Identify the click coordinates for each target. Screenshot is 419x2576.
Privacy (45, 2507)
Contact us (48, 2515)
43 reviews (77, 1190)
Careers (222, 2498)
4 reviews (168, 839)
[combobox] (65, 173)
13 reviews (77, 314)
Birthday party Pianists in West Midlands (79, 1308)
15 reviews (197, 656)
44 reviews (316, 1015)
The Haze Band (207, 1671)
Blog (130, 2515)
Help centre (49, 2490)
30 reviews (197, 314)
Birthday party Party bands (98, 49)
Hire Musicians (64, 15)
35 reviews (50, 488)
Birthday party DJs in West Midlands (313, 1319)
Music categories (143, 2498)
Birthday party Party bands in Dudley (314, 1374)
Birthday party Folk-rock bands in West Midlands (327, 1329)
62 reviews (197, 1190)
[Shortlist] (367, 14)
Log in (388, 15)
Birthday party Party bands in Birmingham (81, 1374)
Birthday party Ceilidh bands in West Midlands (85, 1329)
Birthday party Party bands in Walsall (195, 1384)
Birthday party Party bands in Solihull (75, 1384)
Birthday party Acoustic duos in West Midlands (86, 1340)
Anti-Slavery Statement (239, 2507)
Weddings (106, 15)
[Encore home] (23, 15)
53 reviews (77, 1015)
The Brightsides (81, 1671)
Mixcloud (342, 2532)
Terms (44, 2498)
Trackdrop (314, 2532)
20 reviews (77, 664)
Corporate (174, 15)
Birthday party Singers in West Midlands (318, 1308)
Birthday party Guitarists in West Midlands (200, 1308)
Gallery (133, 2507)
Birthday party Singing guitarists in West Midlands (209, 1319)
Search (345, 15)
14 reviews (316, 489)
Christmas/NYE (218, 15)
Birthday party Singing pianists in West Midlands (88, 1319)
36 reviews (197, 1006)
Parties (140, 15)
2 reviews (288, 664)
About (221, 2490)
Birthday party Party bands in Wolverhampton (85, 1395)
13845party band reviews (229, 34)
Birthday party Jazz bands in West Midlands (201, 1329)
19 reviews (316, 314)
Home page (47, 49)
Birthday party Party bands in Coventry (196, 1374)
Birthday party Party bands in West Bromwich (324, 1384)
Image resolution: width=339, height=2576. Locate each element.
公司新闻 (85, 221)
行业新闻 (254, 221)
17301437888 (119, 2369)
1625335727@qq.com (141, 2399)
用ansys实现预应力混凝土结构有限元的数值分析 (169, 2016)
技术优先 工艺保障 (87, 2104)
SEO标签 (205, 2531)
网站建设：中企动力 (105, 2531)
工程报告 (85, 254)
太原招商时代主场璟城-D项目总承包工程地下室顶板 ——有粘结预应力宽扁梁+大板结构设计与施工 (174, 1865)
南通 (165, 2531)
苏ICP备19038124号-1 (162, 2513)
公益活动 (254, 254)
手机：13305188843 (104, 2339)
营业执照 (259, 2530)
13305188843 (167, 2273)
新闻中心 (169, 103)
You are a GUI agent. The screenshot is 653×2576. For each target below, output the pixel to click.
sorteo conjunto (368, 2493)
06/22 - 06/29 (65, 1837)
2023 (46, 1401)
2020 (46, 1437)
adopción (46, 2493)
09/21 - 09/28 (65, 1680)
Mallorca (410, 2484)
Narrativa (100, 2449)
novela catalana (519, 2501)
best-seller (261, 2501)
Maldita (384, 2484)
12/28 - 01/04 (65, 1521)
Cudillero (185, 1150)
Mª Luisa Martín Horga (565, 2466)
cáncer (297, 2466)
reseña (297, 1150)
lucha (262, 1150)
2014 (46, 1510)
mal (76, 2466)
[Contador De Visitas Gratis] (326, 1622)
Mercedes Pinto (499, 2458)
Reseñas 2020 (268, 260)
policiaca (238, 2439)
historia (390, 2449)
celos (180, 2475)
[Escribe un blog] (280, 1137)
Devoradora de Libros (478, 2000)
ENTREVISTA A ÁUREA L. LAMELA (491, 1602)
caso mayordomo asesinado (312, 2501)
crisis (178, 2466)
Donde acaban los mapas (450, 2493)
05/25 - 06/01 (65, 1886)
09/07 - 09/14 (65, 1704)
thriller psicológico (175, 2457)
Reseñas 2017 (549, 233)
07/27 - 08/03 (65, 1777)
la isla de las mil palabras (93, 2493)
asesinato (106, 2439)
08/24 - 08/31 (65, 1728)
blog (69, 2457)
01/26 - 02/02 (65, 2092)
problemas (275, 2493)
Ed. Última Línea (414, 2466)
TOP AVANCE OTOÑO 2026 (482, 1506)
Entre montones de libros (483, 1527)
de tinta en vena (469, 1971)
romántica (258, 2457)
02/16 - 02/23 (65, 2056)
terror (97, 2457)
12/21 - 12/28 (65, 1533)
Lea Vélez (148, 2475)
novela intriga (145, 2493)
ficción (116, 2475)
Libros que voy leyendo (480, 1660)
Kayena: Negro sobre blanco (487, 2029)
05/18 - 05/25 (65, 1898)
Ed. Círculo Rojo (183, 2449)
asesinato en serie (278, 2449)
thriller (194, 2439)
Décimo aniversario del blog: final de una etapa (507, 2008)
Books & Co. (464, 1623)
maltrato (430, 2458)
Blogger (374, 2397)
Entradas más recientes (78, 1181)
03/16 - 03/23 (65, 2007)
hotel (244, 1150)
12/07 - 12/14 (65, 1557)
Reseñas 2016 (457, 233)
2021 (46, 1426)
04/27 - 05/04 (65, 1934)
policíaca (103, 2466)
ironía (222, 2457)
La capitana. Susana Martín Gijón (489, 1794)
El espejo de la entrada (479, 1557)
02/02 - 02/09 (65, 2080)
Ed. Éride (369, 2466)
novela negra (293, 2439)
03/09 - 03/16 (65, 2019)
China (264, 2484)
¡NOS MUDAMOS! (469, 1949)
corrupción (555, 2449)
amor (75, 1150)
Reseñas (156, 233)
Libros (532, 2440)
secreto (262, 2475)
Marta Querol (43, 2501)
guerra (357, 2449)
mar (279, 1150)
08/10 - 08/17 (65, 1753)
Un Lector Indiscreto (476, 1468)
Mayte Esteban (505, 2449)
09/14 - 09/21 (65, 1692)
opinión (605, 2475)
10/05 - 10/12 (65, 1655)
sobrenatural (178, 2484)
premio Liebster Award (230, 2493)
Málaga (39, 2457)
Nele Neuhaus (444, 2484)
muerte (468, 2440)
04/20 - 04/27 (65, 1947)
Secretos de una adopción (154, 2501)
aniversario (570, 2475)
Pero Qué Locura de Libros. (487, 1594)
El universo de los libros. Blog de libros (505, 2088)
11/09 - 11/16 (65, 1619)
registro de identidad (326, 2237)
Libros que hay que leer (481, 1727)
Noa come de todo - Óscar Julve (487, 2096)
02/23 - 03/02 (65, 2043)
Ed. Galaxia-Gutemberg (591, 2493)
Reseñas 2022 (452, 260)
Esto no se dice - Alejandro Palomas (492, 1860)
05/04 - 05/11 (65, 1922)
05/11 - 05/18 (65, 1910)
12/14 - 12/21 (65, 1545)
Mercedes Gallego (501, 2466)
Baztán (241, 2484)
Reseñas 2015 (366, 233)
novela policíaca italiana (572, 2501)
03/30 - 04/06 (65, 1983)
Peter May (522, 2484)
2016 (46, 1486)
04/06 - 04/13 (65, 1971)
▬▬▬▬▬▬▬▬▬▬
__YOUR ASSIGNMENT__: Return a word-for-word copy of the lines above from the one holding "用ansys实现预应力混凝土结构有限元的数值分析 (169, 2016)" through the one holding "[Escribe un blog] (280, 1137)", with both of them included and nothing besides.

__FINAL ANSWER__:
用ansys实现预应力混凝土结构有限元的数值分析 (169, 2016)
技术优先 工艺保障 (87, 2104)
SEO标签 (205, 2531)
网站建设：中企动力 (105, 2531)
工程报告 (85, 254)
太原招商时代主场璟城-D项目总承包工程地下室顶板 ——有粘结预应力宽扁梁+大板结构设计与施工 (174, 1865)
南通 (165, 2531)
苏ICP备19038124号-1 (162, 2513)
公益活动 (254, 254)
手机：13305188843 (104, 2339)
营业执照 (259, 2530)
13305188843 (167, 2273)
新闻中心 (169, 103)
You are a GUI agent. The screenshot is 653×2576. For each target below, output the pixel to click.
sorteo conjunto (368, 2493)
06/22 - 06/29 (65, 1837)
2023 (46, 1401)
2020 (46, 1437)
adopción (46, 2493)
09/21 - 09/28 (65, 1680)
Mallorca (410, 2484)
Narrativa (100, 2449)
novela catalana (519, 2501)
best-seller (261, 2501)
Maldita (384, 2484)
12/28 - 01/04 (65, 1521)
Cudillero (185, 1150)
Mª Luisa Martín Horga (565, 2466)
cáncer (297, 2466)
reseña (297, 1150)
lucha (262, 1150)
2014 (46, 1510)
mal (76, 2466)
[Contador De Visitas Gratis] (326, 1622)
Mercedes Pinto (499, 2458)
Reseñas 2020 (268, 260)
policiaca (238, 2439)
historia (390, 2449)
celos (180, 2475)
[Escribe un blog] (280, 1137)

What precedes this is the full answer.